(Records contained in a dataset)
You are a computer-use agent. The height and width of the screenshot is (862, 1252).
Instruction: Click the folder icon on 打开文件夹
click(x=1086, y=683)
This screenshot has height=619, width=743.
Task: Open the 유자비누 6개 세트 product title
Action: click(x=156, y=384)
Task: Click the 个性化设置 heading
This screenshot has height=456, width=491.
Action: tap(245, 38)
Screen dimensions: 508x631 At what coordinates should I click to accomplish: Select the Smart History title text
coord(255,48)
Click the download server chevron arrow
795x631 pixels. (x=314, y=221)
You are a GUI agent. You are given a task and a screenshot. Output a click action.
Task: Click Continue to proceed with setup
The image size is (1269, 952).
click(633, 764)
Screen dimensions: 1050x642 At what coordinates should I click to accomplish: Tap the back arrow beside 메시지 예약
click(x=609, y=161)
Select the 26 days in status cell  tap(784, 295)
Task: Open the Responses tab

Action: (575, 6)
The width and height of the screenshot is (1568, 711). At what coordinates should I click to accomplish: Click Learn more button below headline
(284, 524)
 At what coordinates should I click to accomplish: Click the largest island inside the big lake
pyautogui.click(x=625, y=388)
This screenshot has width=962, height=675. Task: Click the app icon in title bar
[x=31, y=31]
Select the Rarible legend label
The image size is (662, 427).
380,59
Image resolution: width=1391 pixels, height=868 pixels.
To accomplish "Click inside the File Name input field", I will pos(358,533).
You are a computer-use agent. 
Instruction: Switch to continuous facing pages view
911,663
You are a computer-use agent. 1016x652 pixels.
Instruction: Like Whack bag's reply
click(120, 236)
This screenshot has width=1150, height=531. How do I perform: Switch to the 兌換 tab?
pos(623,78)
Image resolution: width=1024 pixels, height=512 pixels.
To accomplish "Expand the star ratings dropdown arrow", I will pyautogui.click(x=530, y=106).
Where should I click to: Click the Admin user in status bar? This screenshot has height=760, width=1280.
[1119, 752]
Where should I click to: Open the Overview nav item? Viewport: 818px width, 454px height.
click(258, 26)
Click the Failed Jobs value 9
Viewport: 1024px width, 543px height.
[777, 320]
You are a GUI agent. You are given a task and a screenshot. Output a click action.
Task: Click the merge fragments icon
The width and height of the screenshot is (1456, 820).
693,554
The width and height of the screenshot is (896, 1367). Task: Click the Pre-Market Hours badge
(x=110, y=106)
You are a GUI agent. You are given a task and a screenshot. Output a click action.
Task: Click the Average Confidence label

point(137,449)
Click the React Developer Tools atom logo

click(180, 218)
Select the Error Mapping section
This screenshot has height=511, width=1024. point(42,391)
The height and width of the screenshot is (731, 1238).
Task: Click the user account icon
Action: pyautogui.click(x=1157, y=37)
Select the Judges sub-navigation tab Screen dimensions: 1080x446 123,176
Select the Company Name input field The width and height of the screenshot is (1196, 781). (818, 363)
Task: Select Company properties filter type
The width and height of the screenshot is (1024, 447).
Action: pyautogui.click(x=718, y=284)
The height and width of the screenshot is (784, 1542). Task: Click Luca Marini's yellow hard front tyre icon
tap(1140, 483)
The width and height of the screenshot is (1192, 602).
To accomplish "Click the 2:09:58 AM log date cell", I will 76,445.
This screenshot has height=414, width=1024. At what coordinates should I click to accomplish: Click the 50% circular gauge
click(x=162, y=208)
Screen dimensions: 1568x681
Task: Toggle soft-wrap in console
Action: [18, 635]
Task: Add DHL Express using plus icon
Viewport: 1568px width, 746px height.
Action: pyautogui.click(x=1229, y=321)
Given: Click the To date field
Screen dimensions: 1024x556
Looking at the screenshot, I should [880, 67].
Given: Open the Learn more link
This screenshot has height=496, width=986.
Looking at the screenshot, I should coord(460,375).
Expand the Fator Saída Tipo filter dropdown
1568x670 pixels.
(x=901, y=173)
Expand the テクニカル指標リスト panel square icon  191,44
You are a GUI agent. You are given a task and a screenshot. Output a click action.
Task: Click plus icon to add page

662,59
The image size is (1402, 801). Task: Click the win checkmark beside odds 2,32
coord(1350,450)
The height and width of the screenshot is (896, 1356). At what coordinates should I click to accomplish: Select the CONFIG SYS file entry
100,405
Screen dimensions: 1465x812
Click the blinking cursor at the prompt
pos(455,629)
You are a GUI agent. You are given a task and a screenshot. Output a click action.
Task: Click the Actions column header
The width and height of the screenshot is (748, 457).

EXERCISE DETAILS ▸ Return verbatim the lines of the listing that begin with the line containing "Screen dimensions: 1465x812" and continue through the end of the listing.

REPLY TO THE TASK ▸
Screen dimensions: 1465x812
Click the blinking cursor at the prompt
pos(455,629)
You are a GUI agent. You are given a task and a screenshot. Output a click action.
Task: Click the Actions column header
The width and height of the screenshot is (748, 457).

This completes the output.